◆ Instructions to follow ◆
Pictures are not repeated. Every line from the beginning of the entries through the one with "sepas (605, 2396)" is restated exactly.

Extracted records
Start of Block

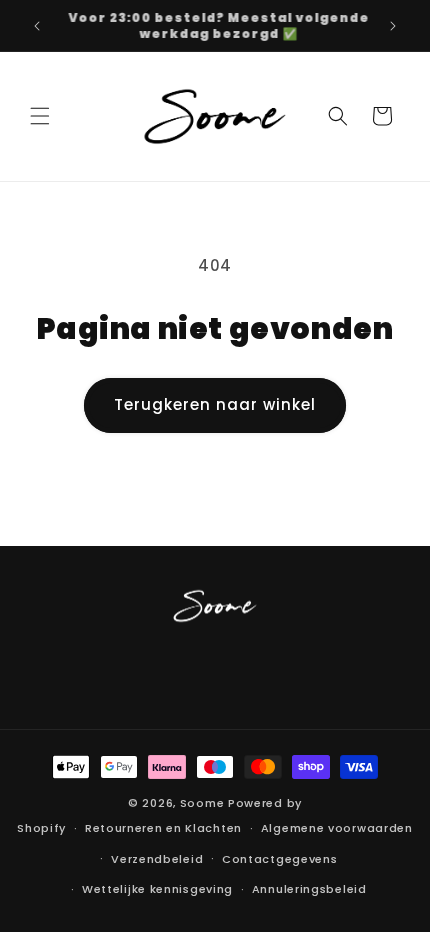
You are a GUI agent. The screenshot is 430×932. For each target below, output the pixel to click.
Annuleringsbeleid (309, 889)
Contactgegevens (280, 859)
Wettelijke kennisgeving (157, 889)
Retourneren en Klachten (163, 828)
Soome (202, 803)
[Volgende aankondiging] (393, 26)
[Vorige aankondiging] (37, 26)
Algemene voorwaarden (337, 828)
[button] (40, 116)
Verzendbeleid (157, 859)
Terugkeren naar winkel (215, 404)
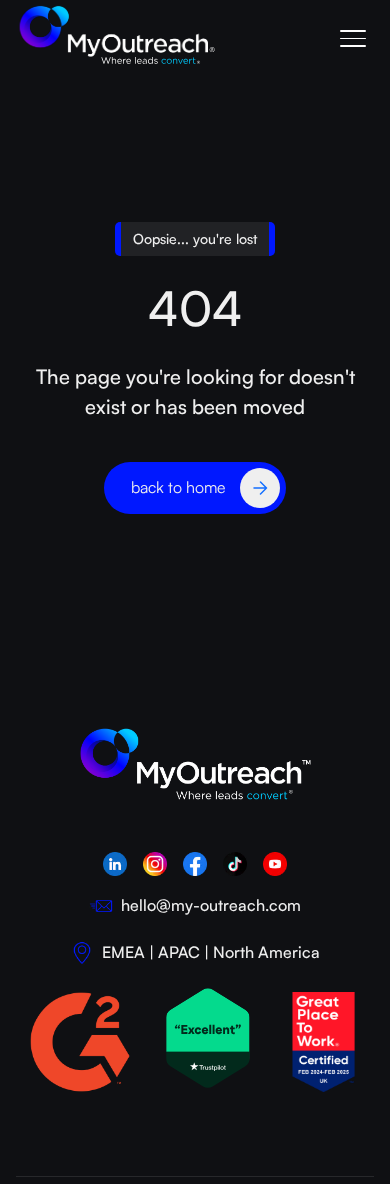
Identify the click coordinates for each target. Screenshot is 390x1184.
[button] (352, 36)
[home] (118, 36)
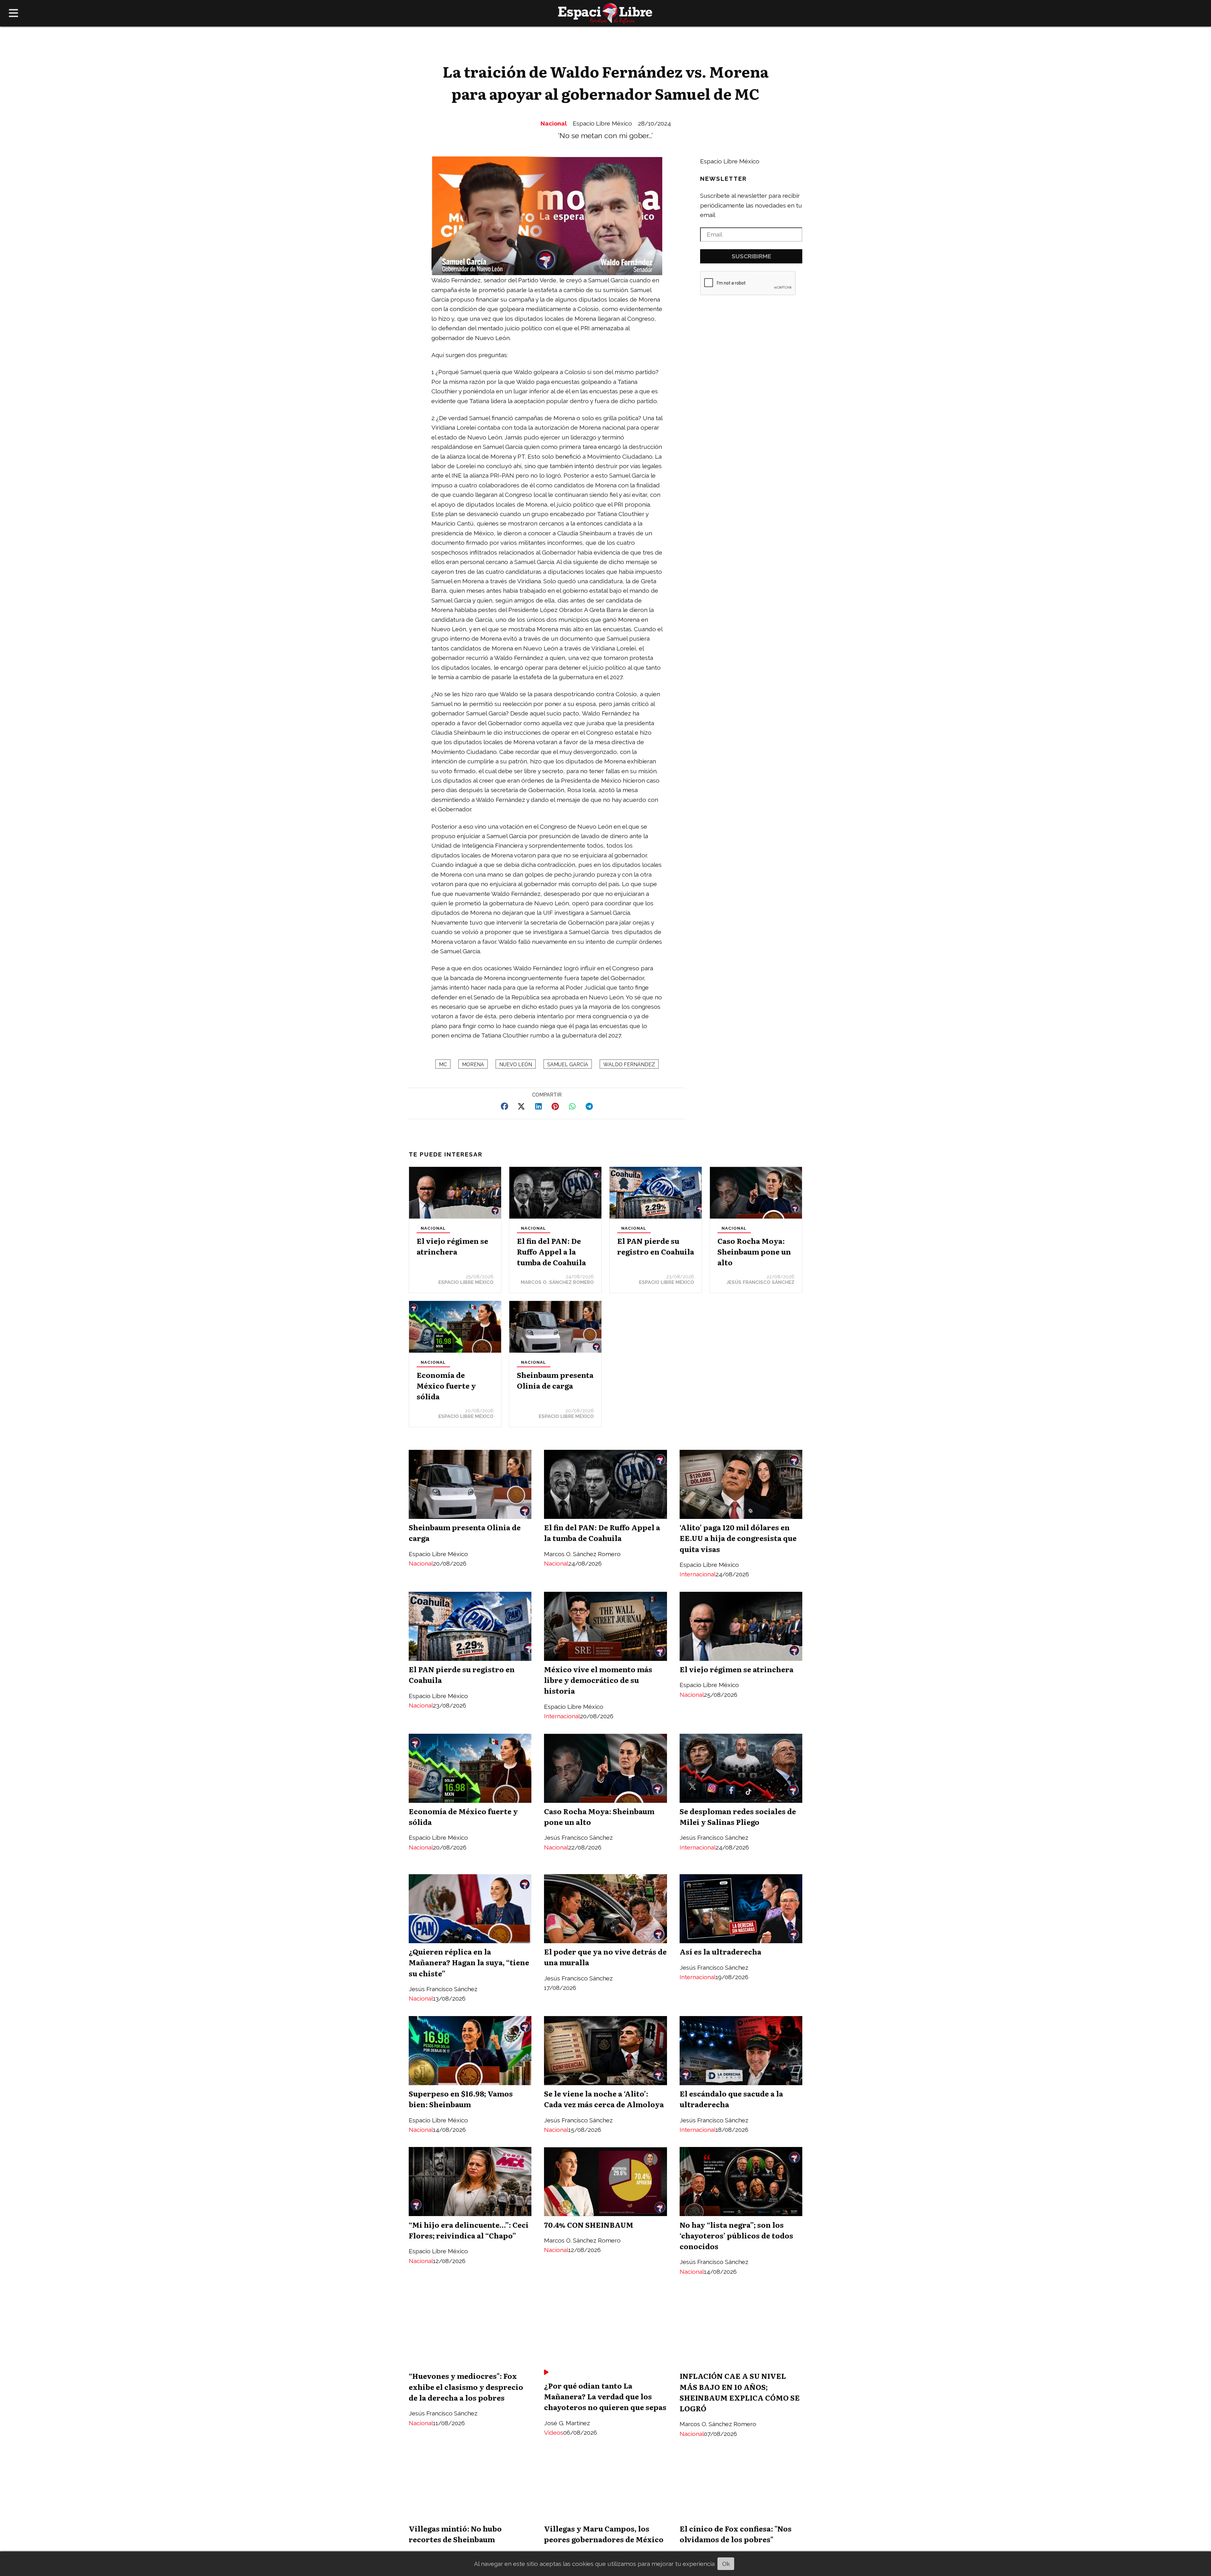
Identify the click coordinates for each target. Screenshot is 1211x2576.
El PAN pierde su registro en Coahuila (655, 1246)
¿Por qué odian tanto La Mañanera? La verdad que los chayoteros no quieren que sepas (605, 2396)
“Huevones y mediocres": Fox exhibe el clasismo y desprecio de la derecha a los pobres (466, 2386)
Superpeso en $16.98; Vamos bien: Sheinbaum (461, 2098)
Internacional (698, 1574)
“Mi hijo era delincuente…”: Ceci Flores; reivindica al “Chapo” (469, 2230)
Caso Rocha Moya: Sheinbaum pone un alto (754, 1251)
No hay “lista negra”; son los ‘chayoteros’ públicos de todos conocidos (736, 2235)
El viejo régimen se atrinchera (452, 1246)
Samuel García (567, 1064)
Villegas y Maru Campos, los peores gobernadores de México (604, 2533)
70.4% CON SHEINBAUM (588, 2224)
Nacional (554, 123)
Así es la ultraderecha (720, 1951)
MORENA (473, 1064)
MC (443, 1064)
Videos (553, 2432)
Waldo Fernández (629, 1064)
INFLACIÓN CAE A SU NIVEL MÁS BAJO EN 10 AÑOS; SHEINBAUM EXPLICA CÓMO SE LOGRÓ (740, 2392)
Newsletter (723, 178)
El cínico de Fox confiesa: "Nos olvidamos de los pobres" (736, 2533)
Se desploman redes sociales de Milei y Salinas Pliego (738, 1816)
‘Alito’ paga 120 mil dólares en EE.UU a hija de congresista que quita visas (738, 1538)
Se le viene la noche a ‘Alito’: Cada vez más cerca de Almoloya (604, 2098)
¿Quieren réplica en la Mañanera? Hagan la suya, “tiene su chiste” (469, 1962)
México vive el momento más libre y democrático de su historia (598, 1680)
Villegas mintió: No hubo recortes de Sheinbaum (455, 2533)
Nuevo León (515, 1064)
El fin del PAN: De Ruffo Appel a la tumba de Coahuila (551, 1251)
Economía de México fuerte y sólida (446, 1385)
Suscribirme (751, 256)
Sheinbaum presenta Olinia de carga (555, 1380)
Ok (726, 2563)
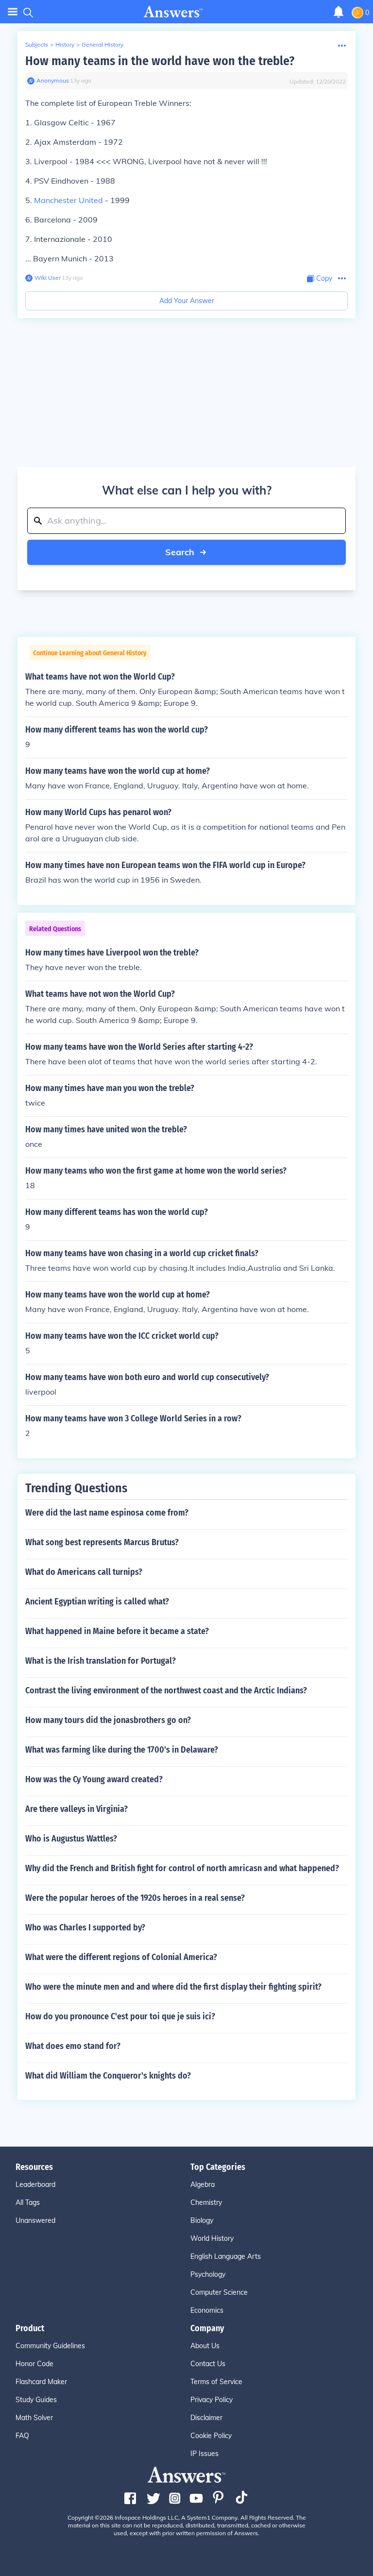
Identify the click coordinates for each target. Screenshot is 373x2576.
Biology (201, 2220)
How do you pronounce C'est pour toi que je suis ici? (120, 2016)
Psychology (207, 2274)
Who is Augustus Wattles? (71, 1838)
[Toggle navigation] (12, 12)
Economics (206, 2310)
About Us (205, 2345)
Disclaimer (206, 2417)
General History (102, 44)
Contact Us (207, 2363)
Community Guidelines (50, 2345)
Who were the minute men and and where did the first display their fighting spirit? (173, 1986)
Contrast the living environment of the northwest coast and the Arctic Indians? (166, 1690)
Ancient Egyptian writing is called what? (97, 1601)
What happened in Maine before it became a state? (117, 1631)
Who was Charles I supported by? (85, 1927)
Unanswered (35, 2220)
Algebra (202, 2184)
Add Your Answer (186, 300)
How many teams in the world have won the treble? (159, 60)
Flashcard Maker (41, 2381)
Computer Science (219, 2292)
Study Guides (36, 2399)
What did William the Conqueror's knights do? (108, 2075)
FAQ (22, 2435)
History (64, 44)
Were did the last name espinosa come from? (106, 1512)
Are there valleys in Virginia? (76, 1809)
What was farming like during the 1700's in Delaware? (121, 1749)
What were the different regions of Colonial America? (121, 1957)
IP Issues (204, 2453)
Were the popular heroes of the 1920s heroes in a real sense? (135, 1898)
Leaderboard (35, 2184)
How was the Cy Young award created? (94, 1779)
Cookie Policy (211, 2435)
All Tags (28, 2202)
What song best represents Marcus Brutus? (102, 1542)
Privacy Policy (211, 2399)
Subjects (36, 44)
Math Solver (34, 2417)
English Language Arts (225, 2256)
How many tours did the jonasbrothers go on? (108, 1720)
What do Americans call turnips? (83, 1572)
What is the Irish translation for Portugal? (100, 1660)
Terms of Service (216, 2381)
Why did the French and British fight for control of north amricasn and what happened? (182, 1868)
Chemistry (206, 2202)
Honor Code (34, 2363)
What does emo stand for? (72, 2046)
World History (212, 2238)
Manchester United (68, 200)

End of Block

◆ Expected answer ◆
You are a GUI agent. The screenshot is 430×932. For each target below, output the pixel to click.
Annuleringsbeleid (309, 889)
Contactgegevens (280, 859)
Wettelijke kennisgeving (157, 889)
Retourneren en Klachten (163, 828)
Soome (202, 803)
[Volgende aankondiging] (393, 26)
[Vorige aankondiging] (37, 26)
Algemene voorwaarden (337, 828)
[button] (40, 116)
Verzendbeleid (157, 859)
Terugkeren naar winkel (215, 404)
Identify the click coordinates for each target. Screenshot is 390x1184.
[button] (352, 36)
[home] (118, 36)
Identify the click coordinates for each target. Screenshot is 1211x2576.
El PAN pierde su registro en Coahuila (655, 1246)
¿Por qué odian tanto La Mañanera? La verdad que los chayoteros no quieren que sepas (605, 2396)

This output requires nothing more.